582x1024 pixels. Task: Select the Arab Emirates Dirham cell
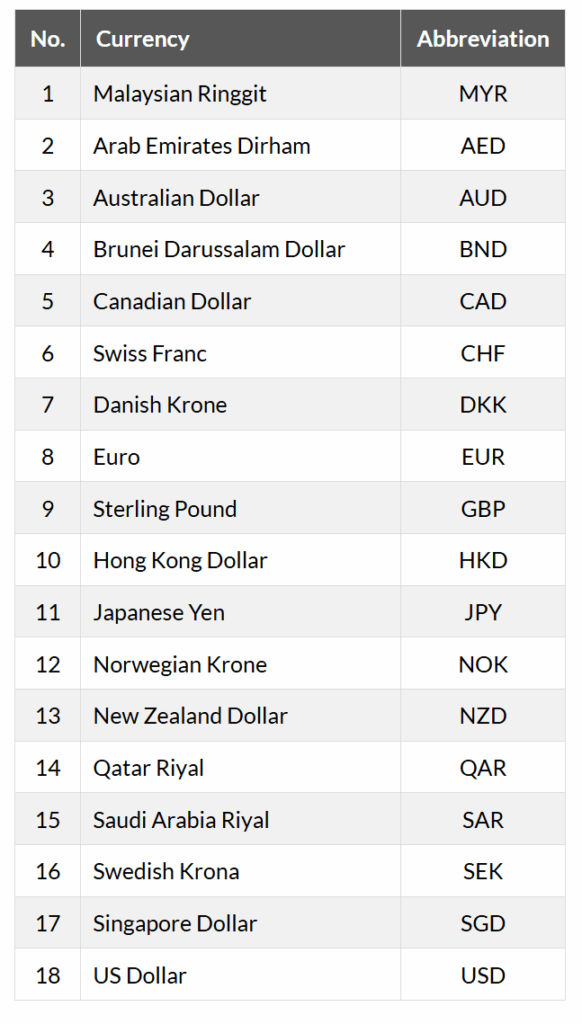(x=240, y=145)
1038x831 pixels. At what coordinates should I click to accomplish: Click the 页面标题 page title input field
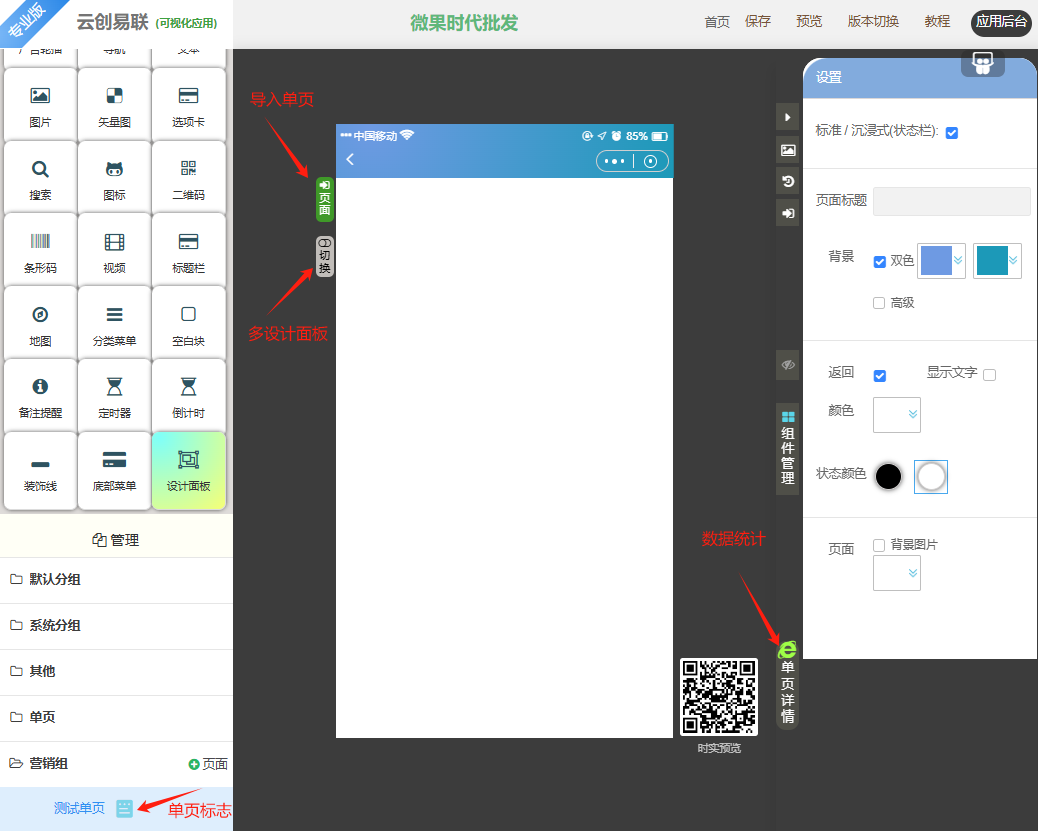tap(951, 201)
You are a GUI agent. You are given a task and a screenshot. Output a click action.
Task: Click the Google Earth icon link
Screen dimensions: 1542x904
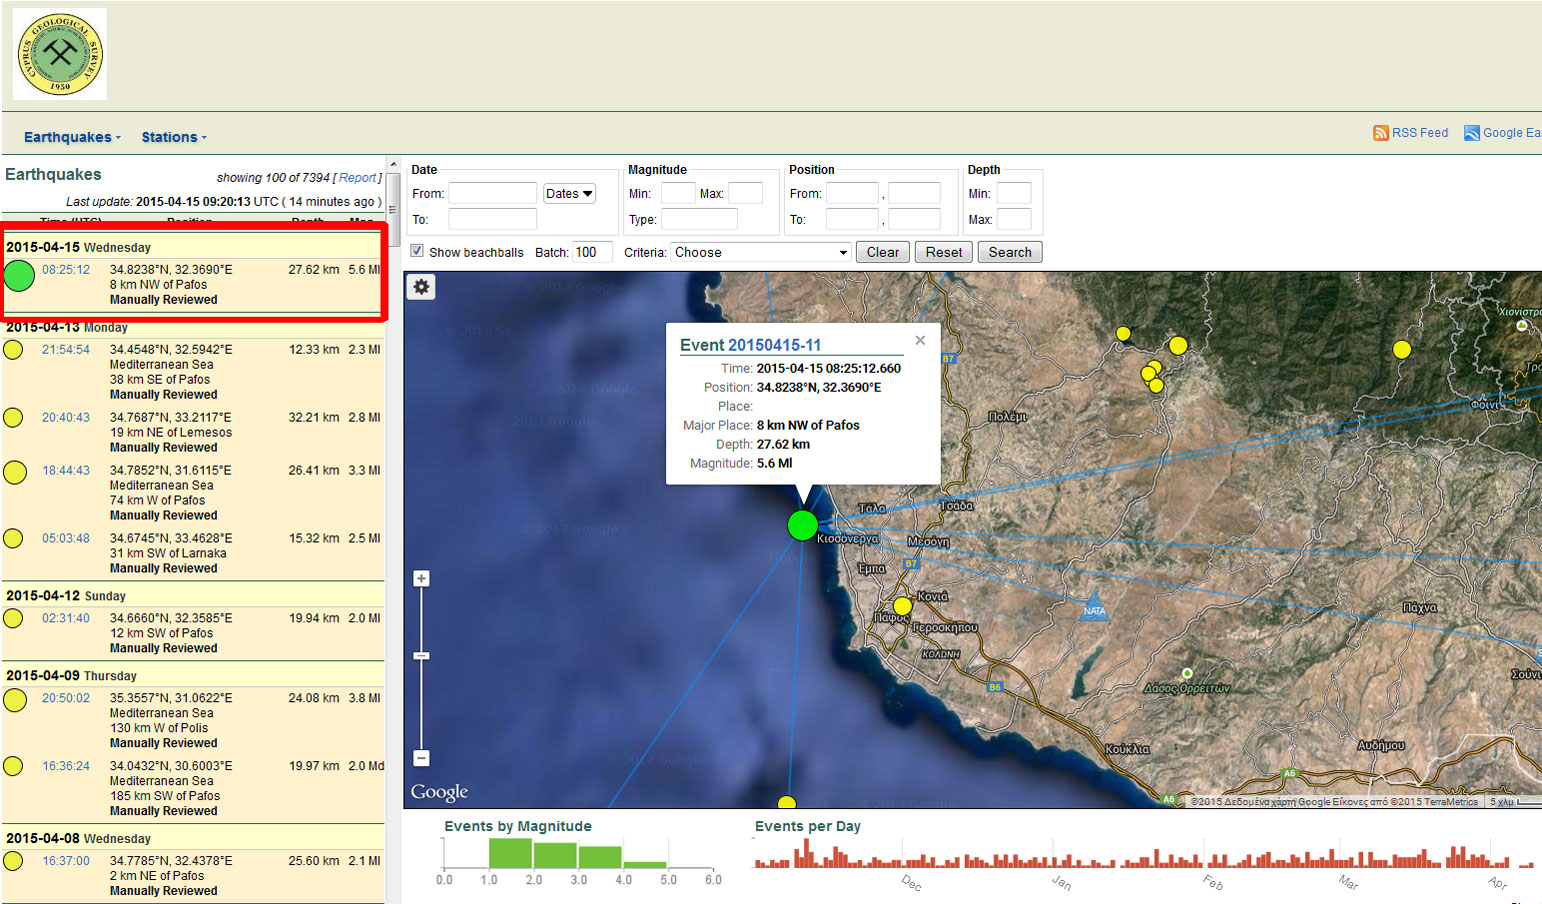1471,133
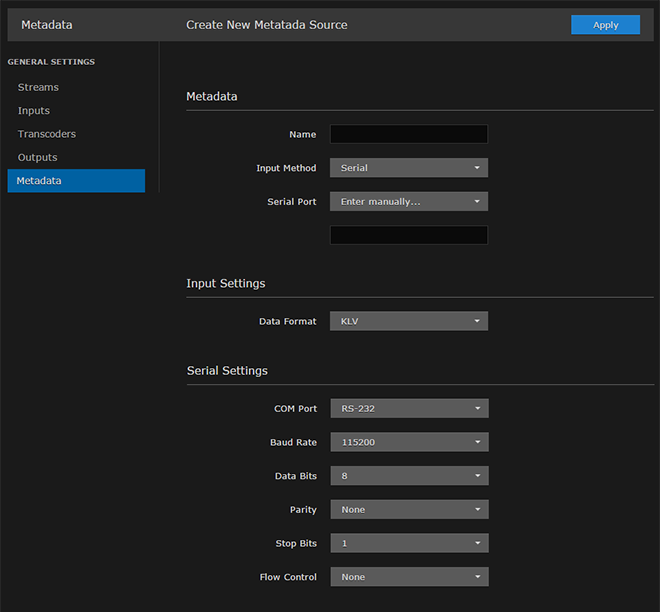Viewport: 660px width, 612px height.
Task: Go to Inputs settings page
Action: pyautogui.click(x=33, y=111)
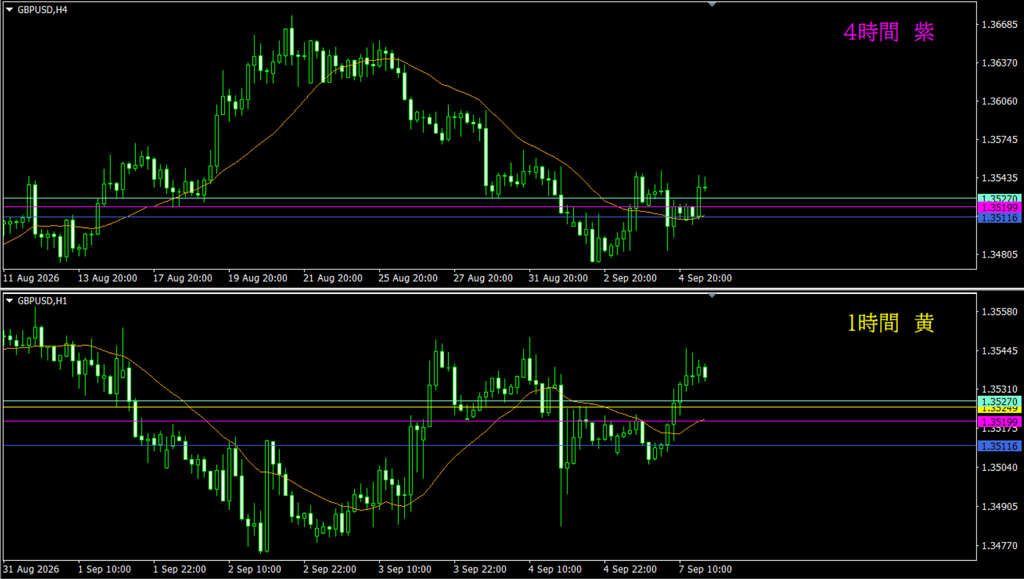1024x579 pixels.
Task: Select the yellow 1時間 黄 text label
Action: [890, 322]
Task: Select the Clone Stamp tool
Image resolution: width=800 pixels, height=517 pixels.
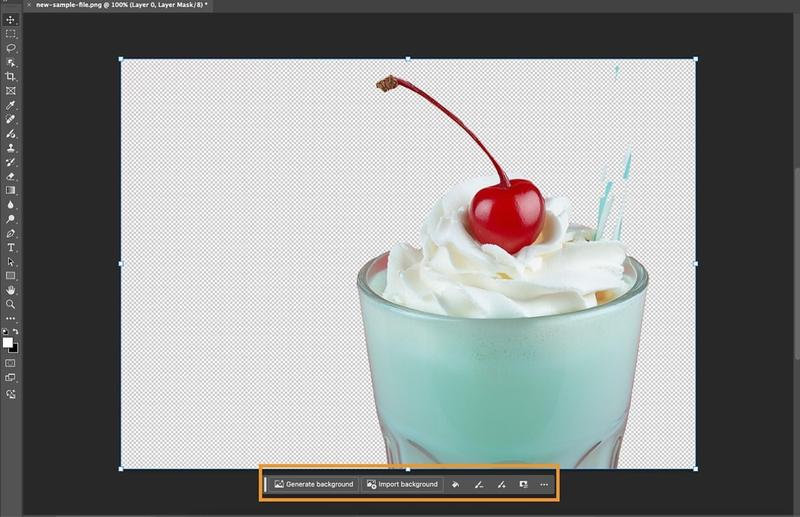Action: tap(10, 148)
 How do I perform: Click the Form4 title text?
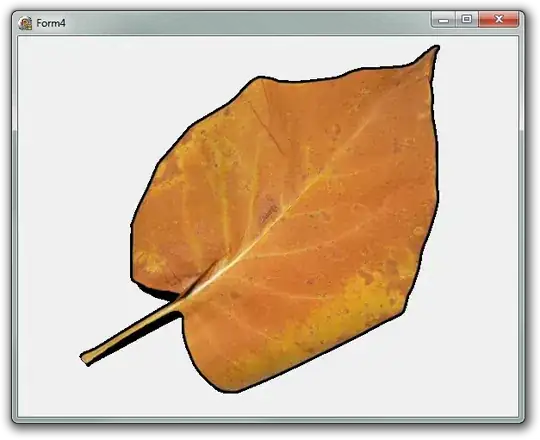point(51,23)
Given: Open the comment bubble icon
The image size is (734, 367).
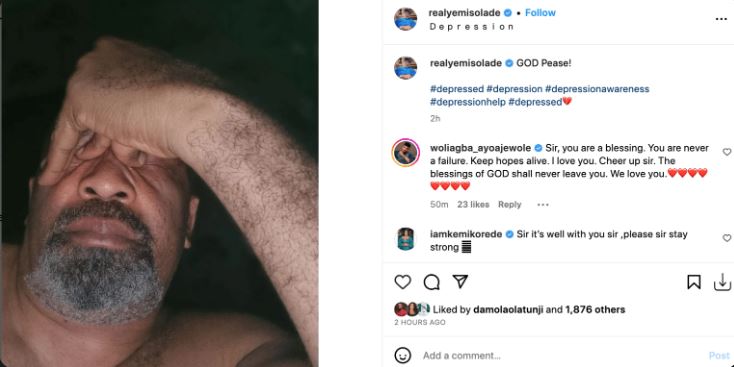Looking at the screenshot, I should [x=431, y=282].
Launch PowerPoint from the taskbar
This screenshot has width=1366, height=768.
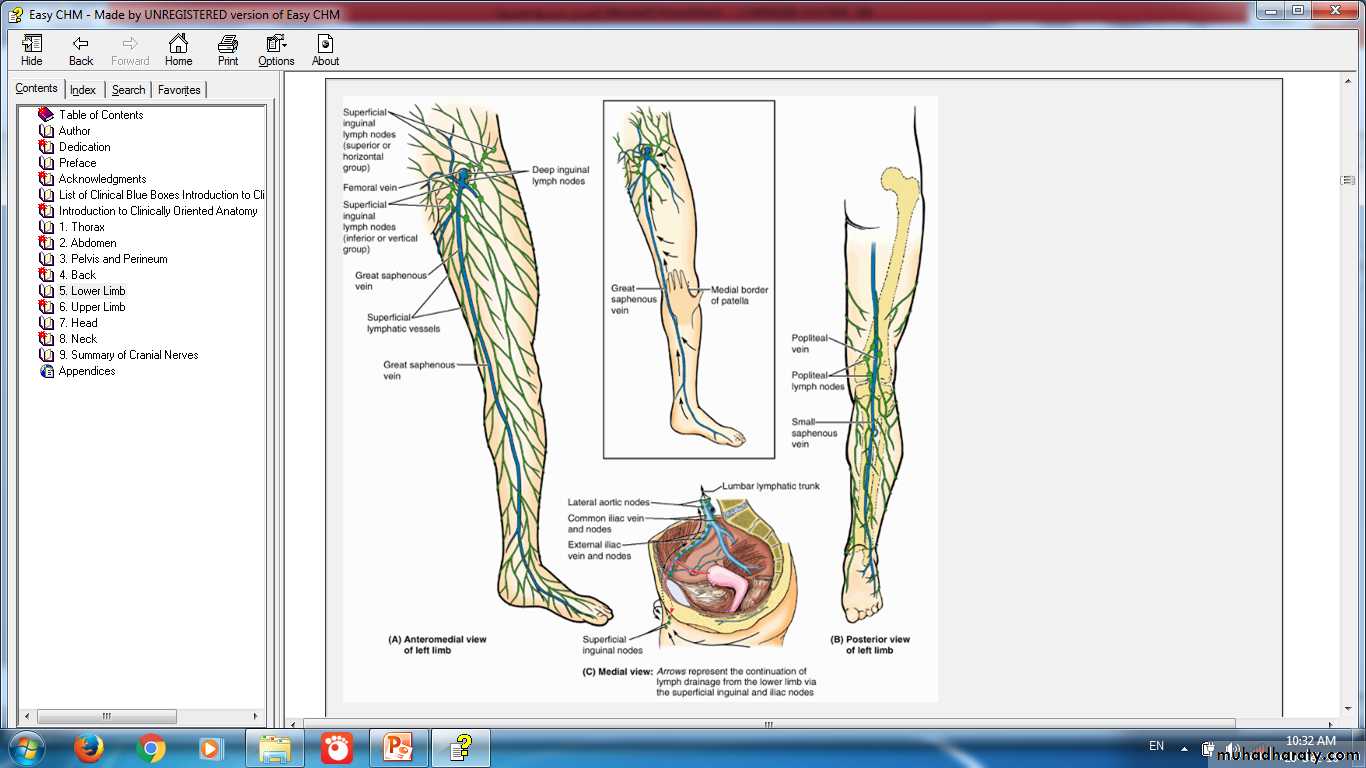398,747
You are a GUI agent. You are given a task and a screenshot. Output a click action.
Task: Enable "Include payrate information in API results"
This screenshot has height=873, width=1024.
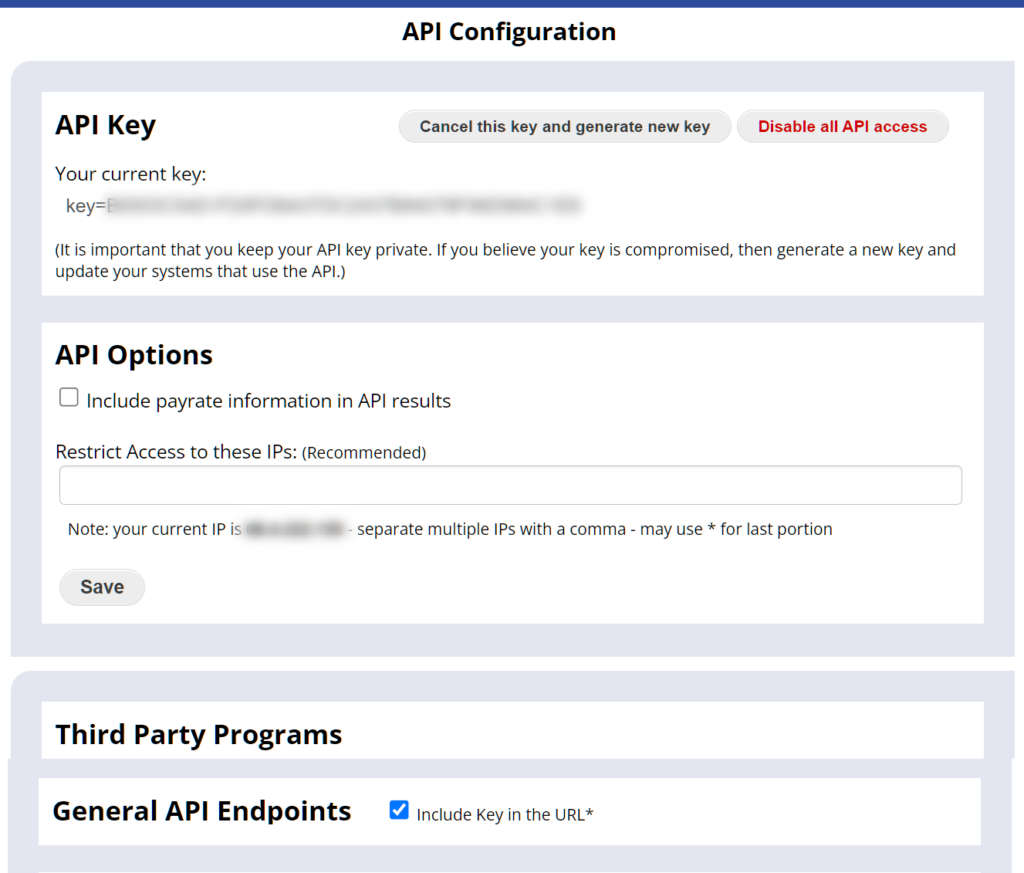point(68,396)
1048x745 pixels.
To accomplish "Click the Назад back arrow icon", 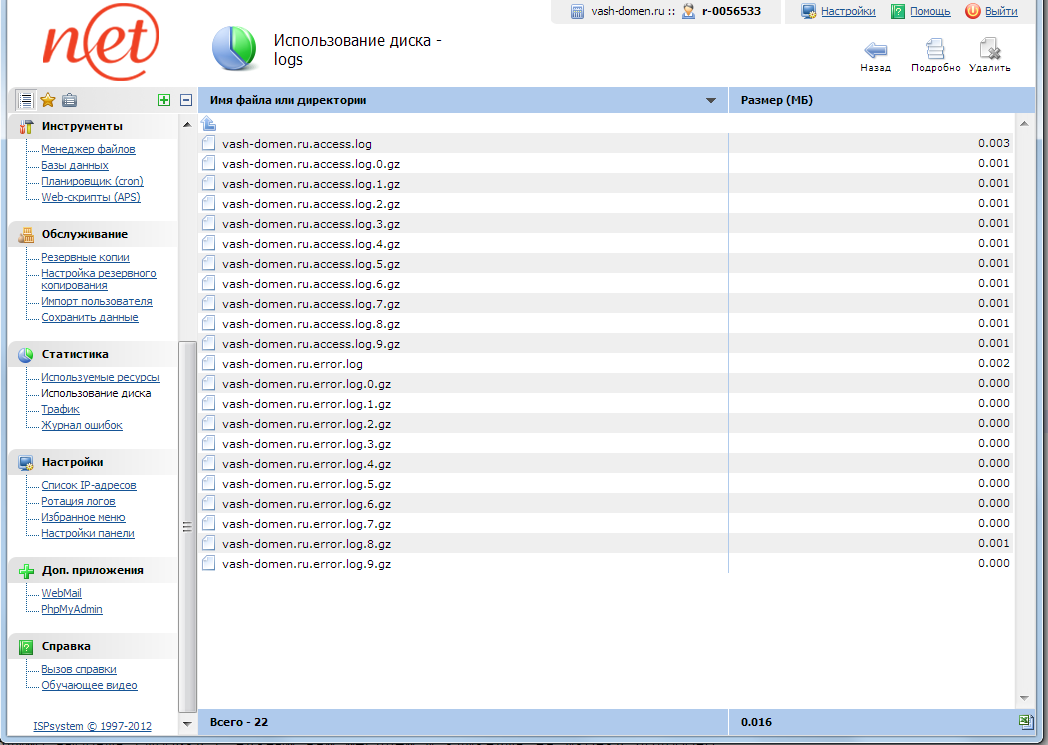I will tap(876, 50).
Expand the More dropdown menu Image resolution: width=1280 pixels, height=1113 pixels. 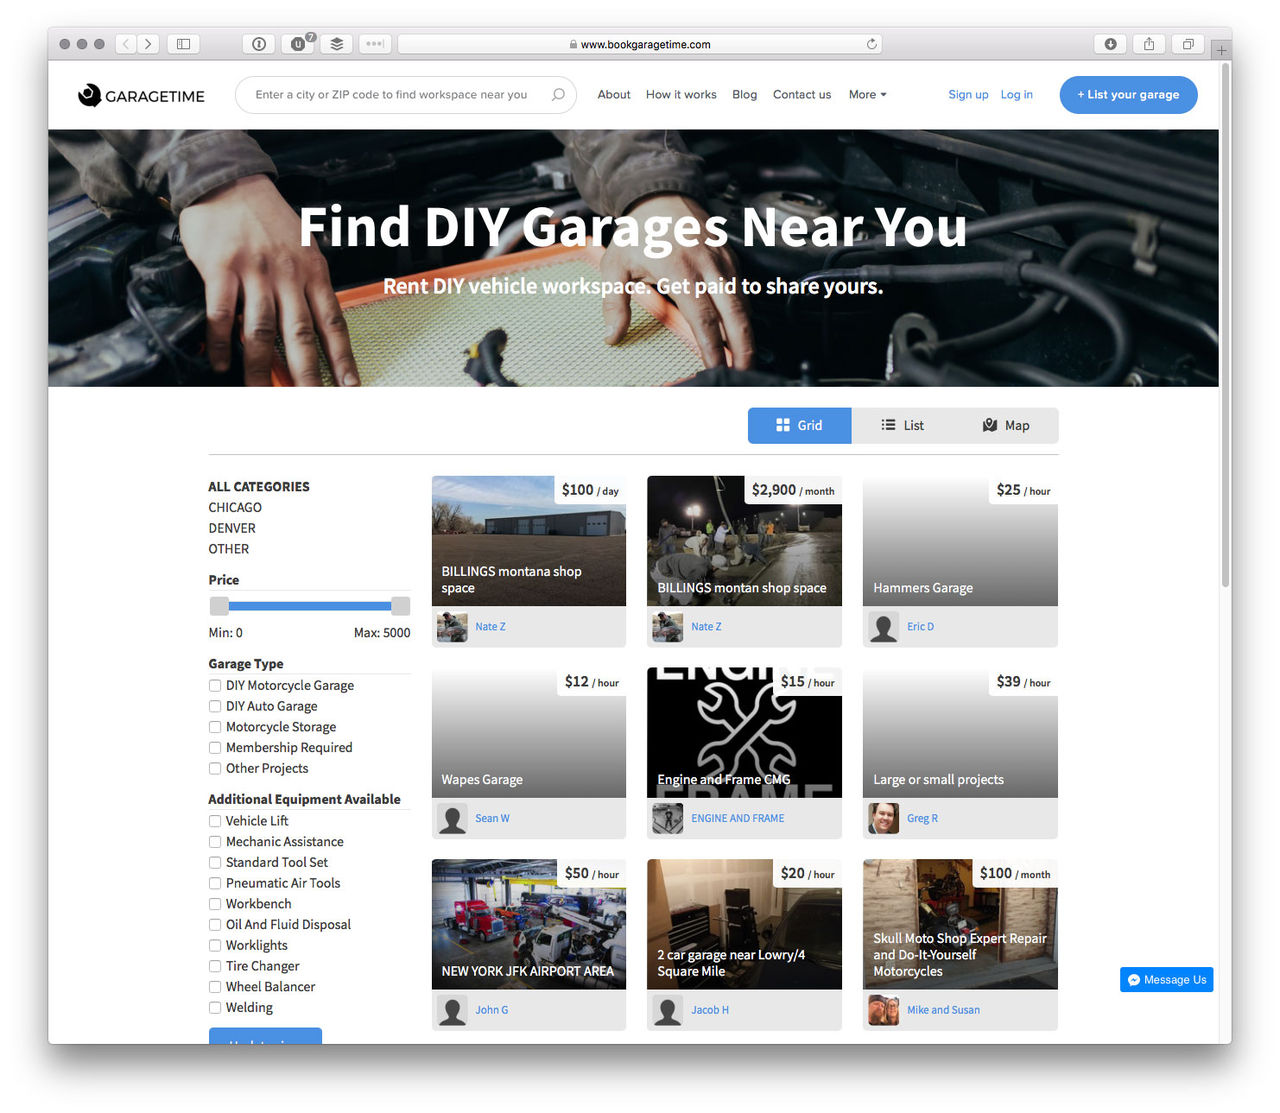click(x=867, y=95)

- [Exercise details] Set down exactly the lines running from the beginning of the entries above to the line that contains "Task: Click the Google Earth icon link", including both, and leave out pictures.

- [Solution below]
582x1024 pixels. Task: Select the Arab Emirates Dirham cell
(x=240, y=145)
1038x831 pixels. At what coordinates should I click to accomplish: Click the 页面标题 page title input field
tap(951, 201)
You are a GUI agent. You are given a task and a screenshot. Output a click action.
Task: Click the Google Earth icon link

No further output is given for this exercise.